=== Section Start ===

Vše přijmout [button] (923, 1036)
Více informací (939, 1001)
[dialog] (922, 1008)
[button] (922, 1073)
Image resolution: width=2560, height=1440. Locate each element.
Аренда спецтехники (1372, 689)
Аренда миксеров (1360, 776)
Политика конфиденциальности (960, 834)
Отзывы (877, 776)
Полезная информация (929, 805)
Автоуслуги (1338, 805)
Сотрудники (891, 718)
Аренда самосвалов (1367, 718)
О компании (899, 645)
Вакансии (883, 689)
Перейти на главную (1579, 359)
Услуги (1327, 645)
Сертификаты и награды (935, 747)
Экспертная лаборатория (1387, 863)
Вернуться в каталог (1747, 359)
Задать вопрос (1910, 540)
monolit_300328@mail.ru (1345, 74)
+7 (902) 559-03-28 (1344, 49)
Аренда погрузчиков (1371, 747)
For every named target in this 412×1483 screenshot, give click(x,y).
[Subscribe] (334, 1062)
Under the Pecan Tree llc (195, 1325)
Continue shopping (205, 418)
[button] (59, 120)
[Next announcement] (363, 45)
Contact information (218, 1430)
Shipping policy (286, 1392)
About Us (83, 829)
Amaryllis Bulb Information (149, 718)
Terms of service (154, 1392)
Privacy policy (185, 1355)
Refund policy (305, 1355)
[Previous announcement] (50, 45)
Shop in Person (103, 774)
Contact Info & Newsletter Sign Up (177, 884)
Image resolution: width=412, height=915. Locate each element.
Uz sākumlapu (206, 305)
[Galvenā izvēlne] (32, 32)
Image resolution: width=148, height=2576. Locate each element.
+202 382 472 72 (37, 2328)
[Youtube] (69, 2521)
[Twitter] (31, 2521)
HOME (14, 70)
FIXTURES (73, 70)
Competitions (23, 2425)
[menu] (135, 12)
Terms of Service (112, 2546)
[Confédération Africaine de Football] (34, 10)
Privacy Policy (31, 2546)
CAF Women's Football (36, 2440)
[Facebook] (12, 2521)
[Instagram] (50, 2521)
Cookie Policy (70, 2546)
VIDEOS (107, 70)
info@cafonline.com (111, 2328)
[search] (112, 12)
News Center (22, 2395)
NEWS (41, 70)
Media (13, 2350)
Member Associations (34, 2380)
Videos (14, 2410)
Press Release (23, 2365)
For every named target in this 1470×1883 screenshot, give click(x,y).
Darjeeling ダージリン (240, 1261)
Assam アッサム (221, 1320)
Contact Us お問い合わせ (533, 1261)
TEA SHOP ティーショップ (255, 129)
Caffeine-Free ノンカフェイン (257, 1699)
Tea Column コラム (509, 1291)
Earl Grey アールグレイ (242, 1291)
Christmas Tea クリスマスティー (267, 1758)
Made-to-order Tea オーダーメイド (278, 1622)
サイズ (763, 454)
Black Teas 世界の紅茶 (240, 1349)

=== Section End ===

Find the line that contains "info@cafonline.com (111, 2328)" in the listing above. Retype it and every line after it up to the last, exactly, and nothing else.

info@cafonline.com (111, 2328)
[search] (112, 12)
News Center (22, 2395)
NEWS (41, 70)
Media (13, 2350)
Member Associations (34, 2380)
Videos (14, 2410)
Press Release (23, 2365)
For every named target in this 1470×1883 screenshot, give click(x,y).
Darjeeling ダージリン (240, 1261)
Assam アッサム (221, 1320)
Contact Us お問い合わせ (533, 1261)
TEA SHOP ティーショップ (255, 129)
Caffeine-Free ノンカフェイン (257, 1699)
Tea Column コラム (509, 1291)
Earl Grey アールグレイ (242, 1291)
Christmas Tea クリスマスティー (267, 1758)
Made-to-order Tea オーダーメイド (278, 1622)
サイズ (763, 454)
Black Teas 世界の紅茶 (240, 1349)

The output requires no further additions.